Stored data
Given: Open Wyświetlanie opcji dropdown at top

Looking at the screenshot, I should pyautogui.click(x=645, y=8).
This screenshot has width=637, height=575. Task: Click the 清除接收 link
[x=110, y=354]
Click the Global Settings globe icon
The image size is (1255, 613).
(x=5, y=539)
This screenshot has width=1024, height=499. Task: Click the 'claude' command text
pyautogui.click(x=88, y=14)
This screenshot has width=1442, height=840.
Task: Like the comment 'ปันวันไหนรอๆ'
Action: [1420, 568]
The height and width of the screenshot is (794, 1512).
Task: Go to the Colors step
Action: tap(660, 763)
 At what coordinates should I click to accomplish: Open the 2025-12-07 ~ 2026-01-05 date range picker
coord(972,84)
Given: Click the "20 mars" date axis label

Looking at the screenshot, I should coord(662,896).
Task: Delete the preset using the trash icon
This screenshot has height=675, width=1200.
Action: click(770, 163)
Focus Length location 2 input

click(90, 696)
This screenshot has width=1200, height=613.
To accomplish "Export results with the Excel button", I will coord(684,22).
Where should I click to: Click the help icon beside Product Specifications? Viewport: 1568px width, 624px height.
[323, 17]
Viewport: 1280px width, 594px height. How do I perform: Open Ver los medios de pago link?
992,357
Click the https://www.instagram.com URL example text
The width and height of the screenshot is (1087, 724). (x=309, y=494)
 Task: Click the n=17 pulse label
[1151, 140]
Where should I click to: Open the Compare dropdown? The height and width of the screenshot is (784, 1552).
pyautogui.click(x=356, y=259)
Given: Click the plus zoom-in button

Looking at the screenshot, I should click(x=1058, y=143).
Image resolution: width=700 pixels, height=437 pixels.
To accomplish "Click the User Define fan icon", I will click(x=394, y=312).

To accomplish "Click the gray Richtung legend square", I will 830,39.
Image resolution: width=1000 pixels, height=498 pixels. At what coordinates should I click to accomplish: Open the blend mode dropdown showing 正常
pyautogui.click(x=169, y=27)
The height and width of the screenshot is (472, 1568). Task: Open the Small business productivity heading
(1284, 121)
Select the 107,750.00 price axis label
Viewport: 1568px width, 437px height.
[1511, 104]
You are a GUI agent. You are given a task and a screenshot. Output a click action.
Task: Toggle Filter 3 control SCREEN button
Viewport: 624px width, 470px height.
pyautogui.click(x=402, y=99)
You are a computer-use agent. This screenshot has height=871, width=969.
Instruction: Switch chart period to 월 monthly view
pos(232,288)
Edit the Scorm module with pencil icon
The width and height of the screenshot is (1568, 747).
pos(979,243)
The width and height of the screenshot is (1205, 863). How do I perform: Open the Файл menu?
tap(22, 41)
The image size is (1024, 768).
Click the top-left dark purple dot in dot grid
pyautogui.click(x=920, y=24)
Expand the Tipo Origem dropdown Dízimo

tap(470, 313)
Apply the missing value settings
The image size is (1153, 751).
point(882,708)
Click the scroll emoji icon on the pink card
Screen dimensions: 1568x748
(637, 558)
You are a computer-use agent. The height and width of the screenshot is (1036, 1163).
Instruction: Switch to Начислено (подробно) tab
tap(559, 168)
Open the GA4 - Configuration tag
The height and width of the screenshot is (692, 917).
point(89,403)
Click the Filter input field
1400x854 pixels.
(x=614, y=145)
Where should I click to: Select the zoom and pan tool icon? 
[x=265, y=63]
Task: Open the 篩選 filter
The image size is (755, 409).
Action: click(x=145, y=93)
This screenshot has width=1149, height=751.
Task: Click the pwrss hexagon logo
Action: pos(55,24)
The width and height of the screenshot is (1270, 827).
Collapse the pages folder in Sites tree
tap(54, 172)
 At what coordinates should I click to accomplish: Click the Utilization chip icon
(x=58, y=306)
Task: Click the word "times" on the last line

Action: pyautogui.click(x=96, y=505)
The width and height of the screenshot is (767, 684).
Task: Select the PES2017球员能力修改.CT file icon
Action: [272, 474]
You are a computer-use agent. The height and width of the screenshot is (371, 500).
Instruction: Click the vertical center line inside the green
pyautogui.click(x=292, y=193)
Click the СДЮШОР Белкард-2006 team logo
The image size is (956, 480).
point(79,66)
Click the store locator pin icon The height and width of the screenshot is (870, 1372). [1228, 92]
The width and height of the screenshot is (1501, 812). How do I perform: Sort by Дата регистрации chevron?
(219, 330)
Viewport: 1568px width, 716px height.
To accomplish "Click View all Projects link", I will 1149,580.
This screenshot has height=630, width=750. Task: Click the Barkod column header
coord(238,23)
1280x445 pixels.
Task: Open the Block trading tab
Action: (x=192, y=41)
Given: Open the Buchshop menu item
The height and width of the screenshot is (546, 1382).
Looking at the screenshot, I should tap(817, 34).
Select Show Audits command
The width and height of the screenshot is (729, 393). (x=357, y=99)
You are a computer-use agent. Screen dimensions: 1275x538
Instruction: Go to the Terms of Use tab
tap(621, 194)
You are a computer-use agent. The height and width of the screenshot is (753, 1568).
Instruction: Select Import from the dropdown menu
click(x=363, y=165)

Brief
In the entries above, find the line with "The height and width of the screenshot is (546, 1382)." and the line with "is (753, 1568).", then set down exactly those two and every line between them, nothing else.

Task output
The height and width of the screenshot is (546, 1382).
Looking at the screenshot, I should tap(817, 34).
Select Show Audits command
The width and height of the screenshot is (729, 393). (x=357, y=99)
You are a computer-use agent. Screen dimensions: 1275x538
Instruction: Go to the Terms of Use tab
tap(621, 194)
You are a computer-use agent. The height and width of the screenshot is (753, 1568).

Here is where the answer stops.